The way that Historians present arguments and historical detail varies quite considerably. Historians would answer this

question in terms of different time frames. To demonstrate this, think of the metaphor of using a pair of binoculars - to

get an idea of individual events and how they connect to other events sometimes requires looking at something very

closely. By contrast, to achieve a historical overview, means sometimes looking at things from a distance, enabling you to

take in more factors. In this respect, when analysing 'the reasons' why something took place, Historians tend to answer

this question in terms of long and short-term reasons.

As a subject, there are many different 'angles' to history. These include: Political, Economic, Social, Biographical,

Chronological, Technological

Andrew Marr's video gives us an overview not only of reasons why Hitler came to Power in post-war Germany though also

the different types of historical enquiry that could be drawn upon in order to answer this question.

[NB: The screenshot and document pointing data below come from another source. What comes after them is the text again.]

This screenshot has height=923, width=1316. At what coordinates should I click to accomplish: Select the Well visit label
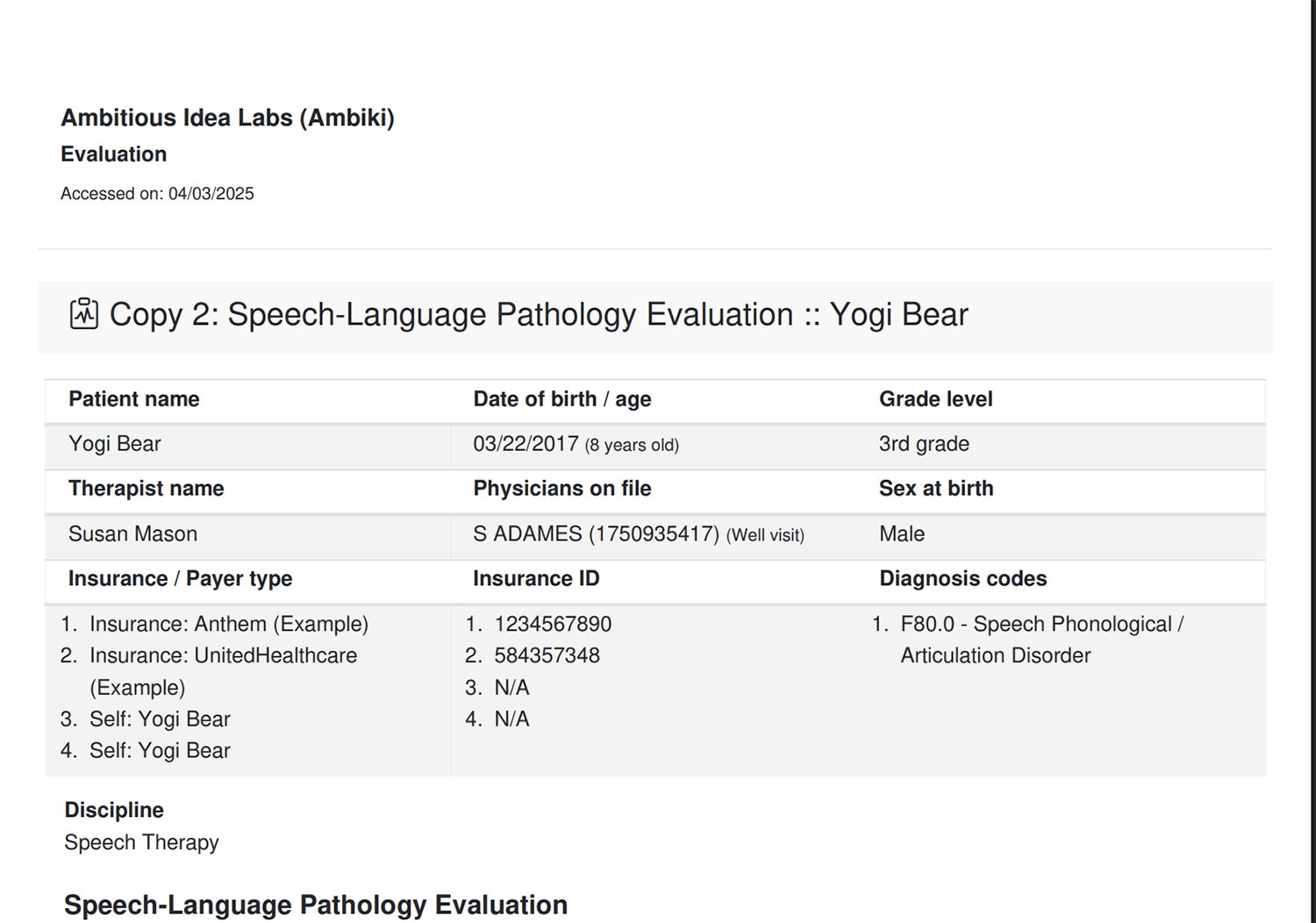(765, 535)
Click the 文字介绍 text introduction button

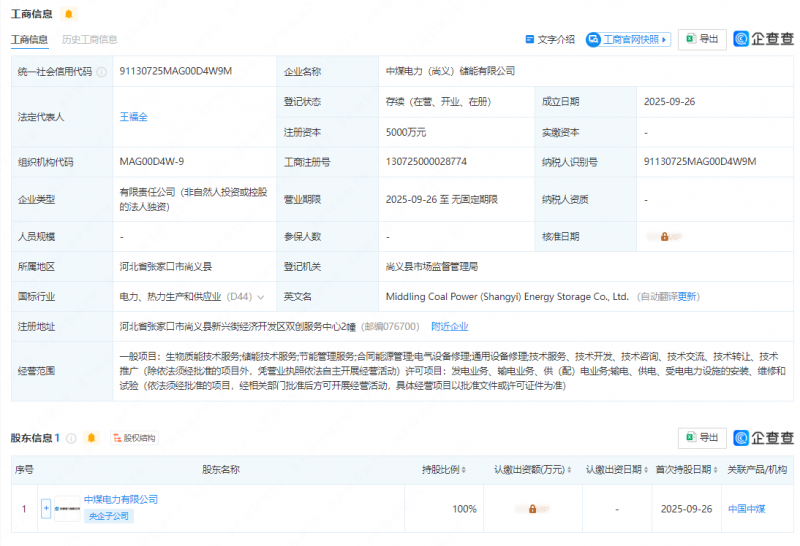coord(550,39)
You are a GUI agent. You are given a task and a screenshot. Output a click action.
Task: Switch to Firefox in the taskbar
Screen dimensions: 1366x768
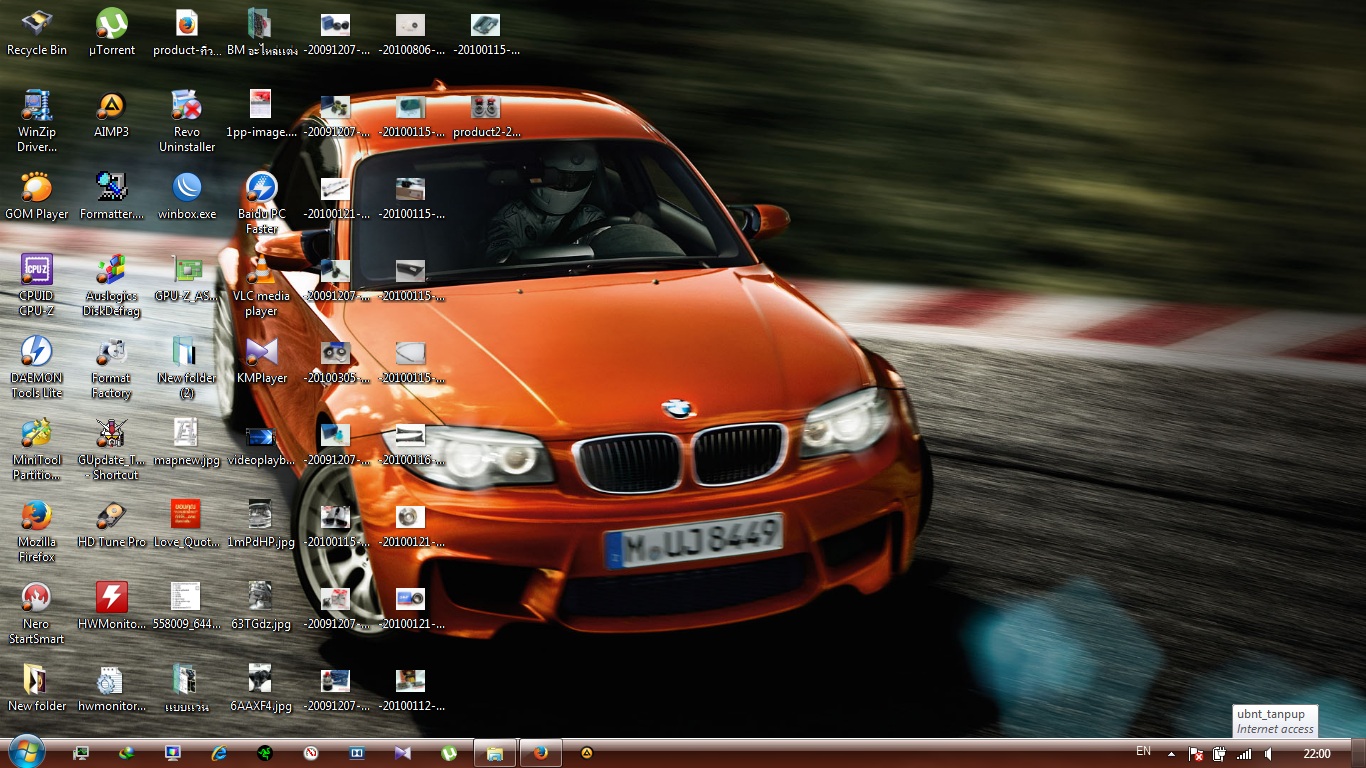(541, 752)
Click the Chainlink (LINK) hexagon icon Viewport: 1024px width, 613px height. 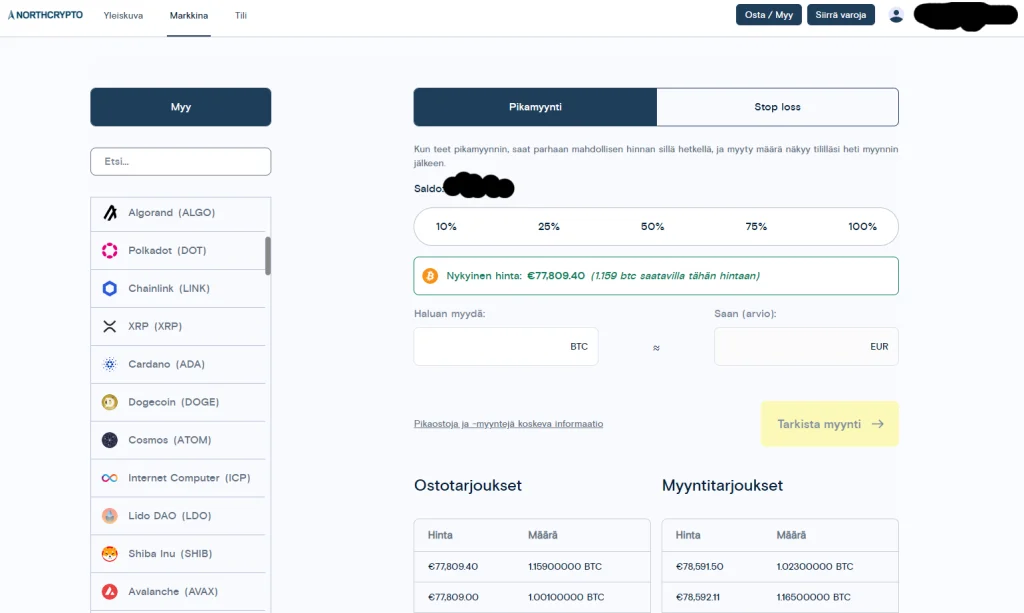pyautogui.click(x=110, y=288)
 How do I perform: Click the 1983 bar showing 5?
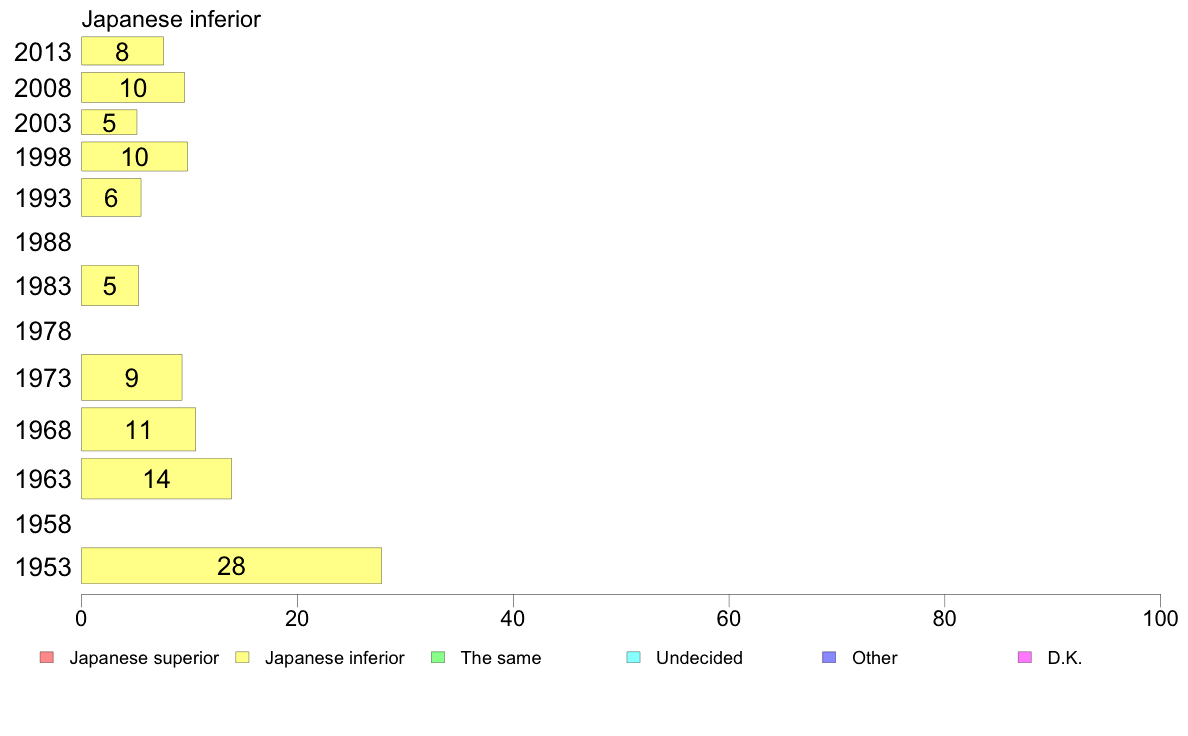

Have a watch and see if you can identify the different factors that he uses as the basis of his evidence relating to the rise

of Hitler.

Biographical factors - Hitler fought in the trenches in World War 1 - was noted to be volatile and a 'loner' by nature. He

was also noted to lack 'leadership skills' though as the video demonstrates had quite an extraordinary amount of 'self-

certainty'. This extended to envisioning a German Empire focussed in the first instance on conquering Europe.

Hitler’s autobiography ‘Mein Kampf’ set out his vision for how to advance Germany ‘based on the violent creation of a

new German Empire in Europe; the destruction of Europe’s Jews which is all laid out in black and white’ (Marr)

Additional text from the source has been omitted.